Whistle-blower lawyers maintain that the law is clearly constitutional. They note that the Justice Department has the ability to take over any of these cases or to veto settlements in those it does not take over. The plaintiffs’ lawyers also contend that courts have “consistently recognized the congressional prerogative” to grant standing to a person to sue on behalf of the government.

Solicitor General Starr has held private meetings with lawyers on both sides of the issue. Among those attacking the law in the meetings was former Solicitor General Rex Lee, now president of Brigham Young University, who filed a brief last week in Los Angeles challenging the law on behalf of two defense industry lobbying organizations and Brad Brian and Carolyn Kuehl of Los Angeles’ Muger, Tolles and Olson, a firm defending Northrop and Litton in whistle-blower cases.

Among those supporting it were Robert Montgomery, former chief counsel at the Energy Department who is the attorney for Business Executives for National Security and who represents whistle blowers in cases against Raytheon and Singer Co., and Herbert Hafif, a Claremont lawyer with several cases against Northrop.

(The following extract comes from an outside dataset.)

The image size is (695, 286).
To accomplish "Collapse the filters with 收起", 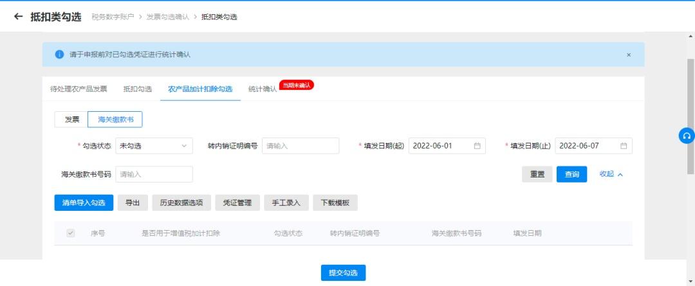I will 611,174.
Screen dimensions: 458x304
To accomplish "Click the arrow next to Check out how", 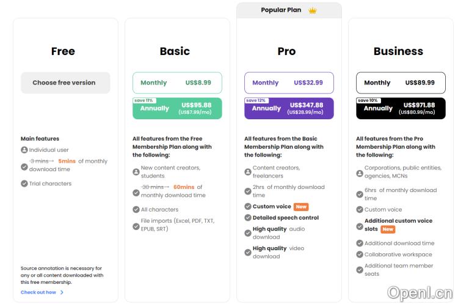I will point(62,292).
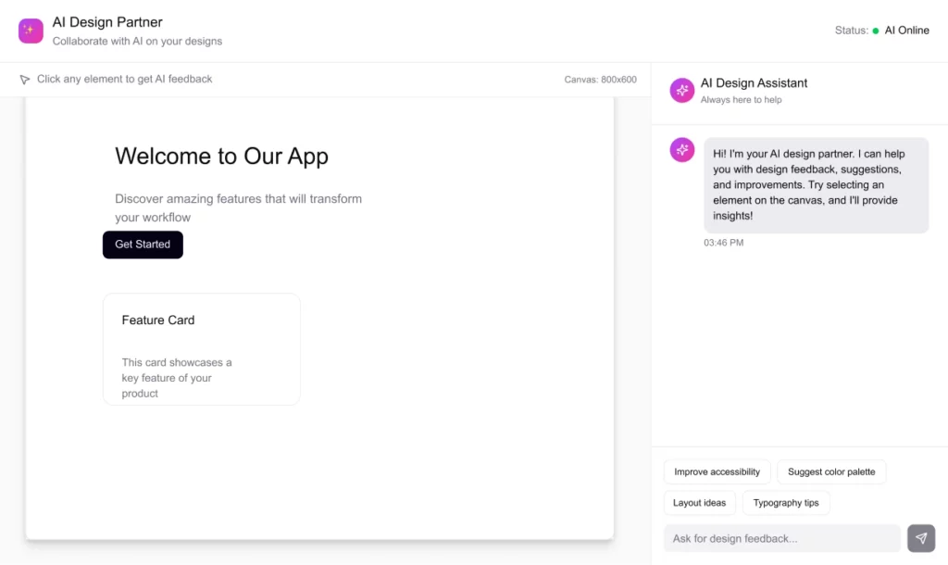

This year, three federal judges in California--William D. Keller and Mariana R. Pfaelzer in Los Angeles and Robert Aguilar in San Jose--have upheld the constitutionality of the law. The Justice Department did not take a stand in any of those cases or an earlier one in Ohio.

But sources inside and outside the government said several lawyers in the department’s civil fraud section, including its chief, Michael F. Hertz, believe that the whistle-blower law tramples on government prerogatives to make decisions about who will be prosecuted for fraud. Hertz could not be reached for comment.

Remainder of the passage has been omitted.